>> Begin Page

What I Learned Negotiating With Steve Jobs

An interesting article I stumbled upon that provides a bit of an insight into negotiations.  Enjoy Heidi Roizen’s piece in her dealings with Steve, below; (source: http://heidiroizen.tumblr.com/post/80368150370/what-i-learned-negotiating-with-steve-jobs)

Fresh out of Stanford Business School, I started a software company, T/Maker, with my brother Peter. He was the software architect and I was, well, everything else. Our little company was among the first to ship software for the Macintosh, and we developed a positive reputation among the members of the nascent developer community, which led us to expanding our business by publishing software for other independent developers. Two of our developers, Randy Adams and William Parkhurst, went to work for Steve Jobs at his new company, NeXT, and that’s how I ended up head to head with Steve Jobs. 

Turns out, Steve had a problem and Randy and William thought I could be the solution. Steve had done an “acquihire” of the developers who had written the Mac word processor MacAuthor. In order to make the deal economics work, Steve had promised to publish MacAuthor and pay royalties to the developers. But now, with the world’s attention on his new startup, how would it look to have NeXT’s first product be a word processor for the Mac?  Randy and William suggested to Steve that if I were to be the publisher, the problem would be solved.  Steve liked the idea, and invited me in to talk about it.

My first meeting with Steve lasted well over an hour. He grilled me about packaging, channels, distribution, product positioning and the like. I must have passed the test, as he invited me back to negotiate a publishing deal. I spent the next three weeks preparing detailed timelines, package mockups and drafting a very specific contract based on our experience with the other developers we had already published.

On the appointed day, after waiting in the lobby for 45 minutes (this, I would come to learn, was par for the course for meetings with Steve), I was called up to Steve’s cubicle. I remember to this day how completely nervous I felt. But I had my contract in hand and I knew my numbers cold.

Shortly into my pitch, Steve took the contract from me and scanned down to the key term, the royalty rate. I had pitched 15%, our standard. Steve pointed at it and said,

“15%? That is ridiculous. I want 50%.”

>> End Page

Task to carry out:
Copy the negotiation article in full, word for word. The listing that comes next is separate material.

>> Begin Provided records

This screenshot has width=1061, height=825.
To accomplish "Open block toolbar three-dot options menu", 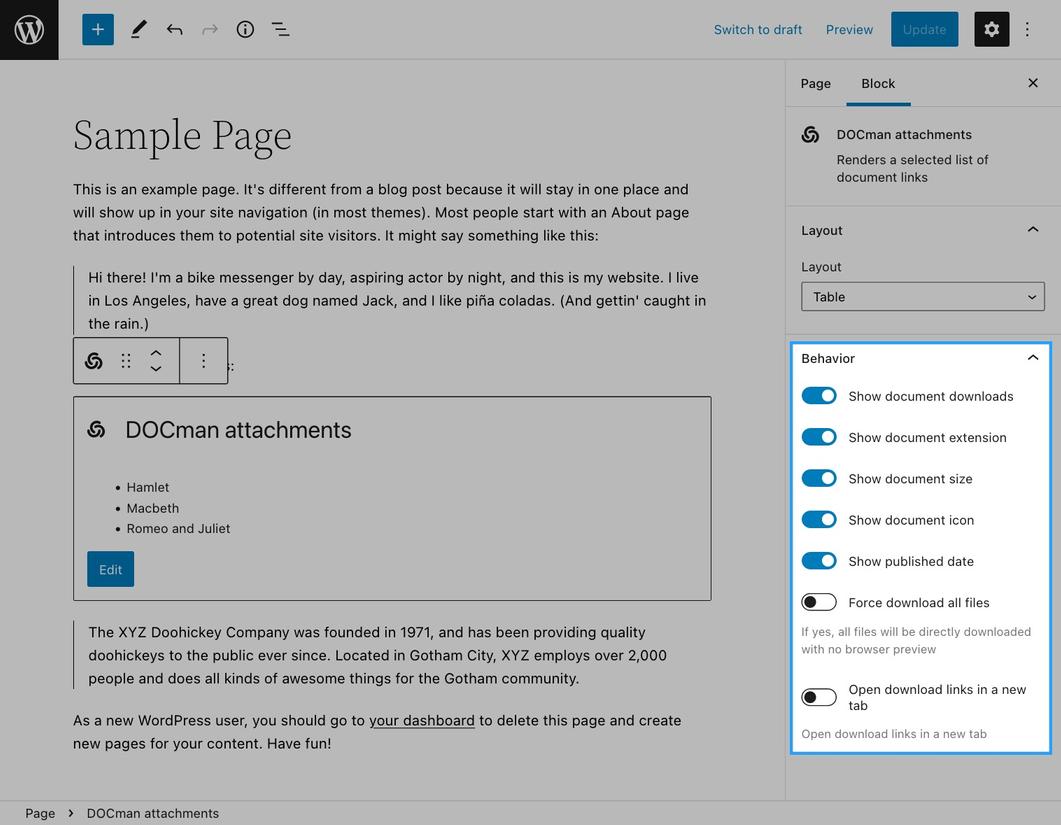I will point(204,361).
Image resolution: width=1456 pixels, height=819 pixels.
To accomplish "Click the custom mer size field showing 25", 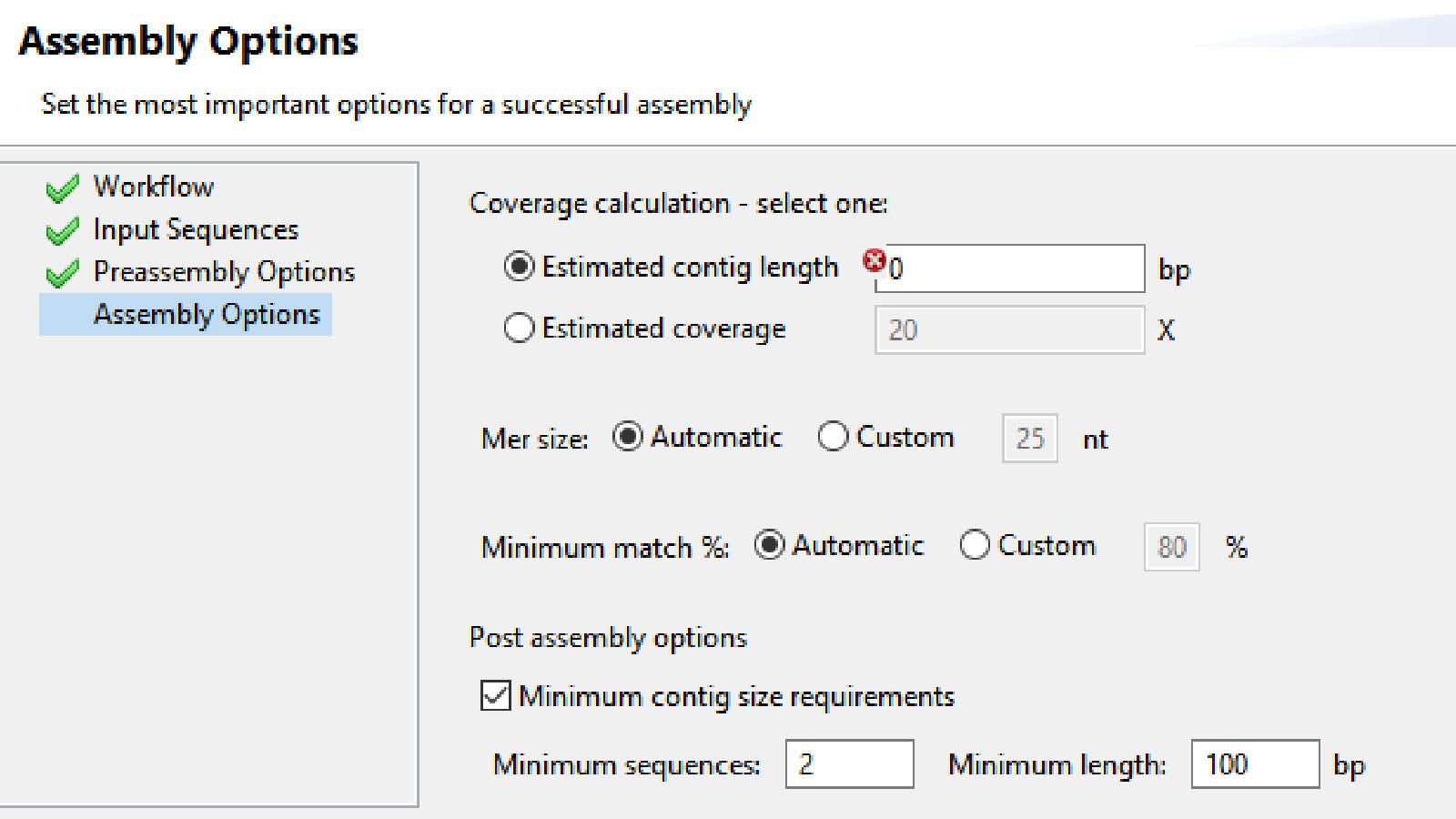I will pos(1028,438).
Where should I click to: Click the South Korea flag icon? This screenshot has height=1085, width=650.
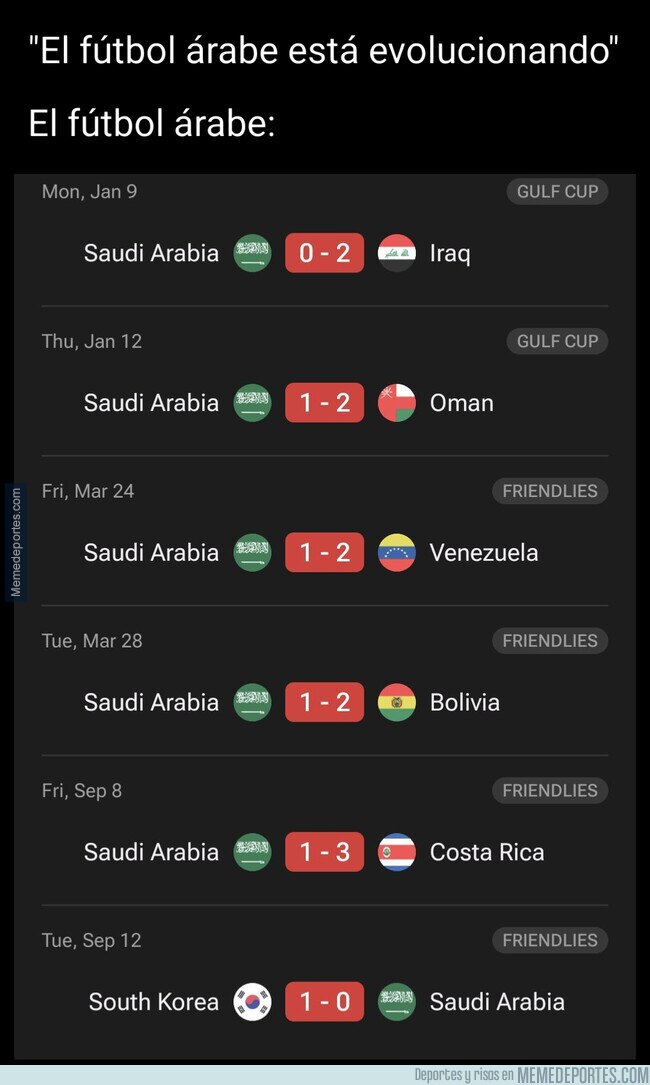point(252,1002)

>> End Provided records

Written answer:
What I Learned Negotiating With Steve Jobs

An interesting article I stumbled upon that provides a bit of an insight into negotiations.  Enjoy Heidi Roizen’s piece in her dealings with Steve, below; (source: http://heidiroizen.tumblr.com/post/80368150370/what-i-learned-negotiating-with-steve-jobs)

Fresh out of Stanford Business School, I started a software company, T/Maker, with my brother Peter. He was the software architect and I was, well, everything else. Our little company was among the first to ship software for the Macintosh, and we developed a positive reputation among the members of the nascent developer community, which led us to expanding our business by publishing software for other independent developers. Two of our developers, Randy Adams and William Parkhurst, went to work for Steve Jobs at his new company, NeXT, and that’s how I ended up head to head with Steve Jobs. 

Turns out, Steve had a problem and Randy and William thought I could be the solution. Steve had done an “acquihire” of the developers who had written the Mac word processor MacAuthor. In order to make the deal economics work, Steve had promised to publish MacAuthor and pay royalties to the developers. But now, with the world’s attention on his new startup, how would it look to have NeXT’s first product be a word processor for the Mac?  Randy and William suggested to Steve that if I were to be the publisher, the problem would be solved.  Steve liked the idea, and invited me in to talk about it.

My first meeting with Steve lasted well over an hour. He grilled me about packaging, channels, distribution, product positioning and the like. I must have passed the test, as he invited me back to negotiate a publishing deal. I spent the next three weeks preparing detailed timelines, package mockups and drafting a very specific contract based on our experience with the other developers we had already published.

On the appointed day, after waiting in the lobby for 45 minutes (this, I would come to learn, was par for the course for meetings with Steve), I was called up to Steve’s cubicle. I remember to this day how completely nervous I felt. But I had my contract in hand and I knew my numbers cold.

Shortly into my pitch, Steve took the contract from me and scanned down to the key term, the royalty rate. I had pitched 15%, our standard. Steve pointed at it and said,

“15%? That is ridiculous. I want 50%.”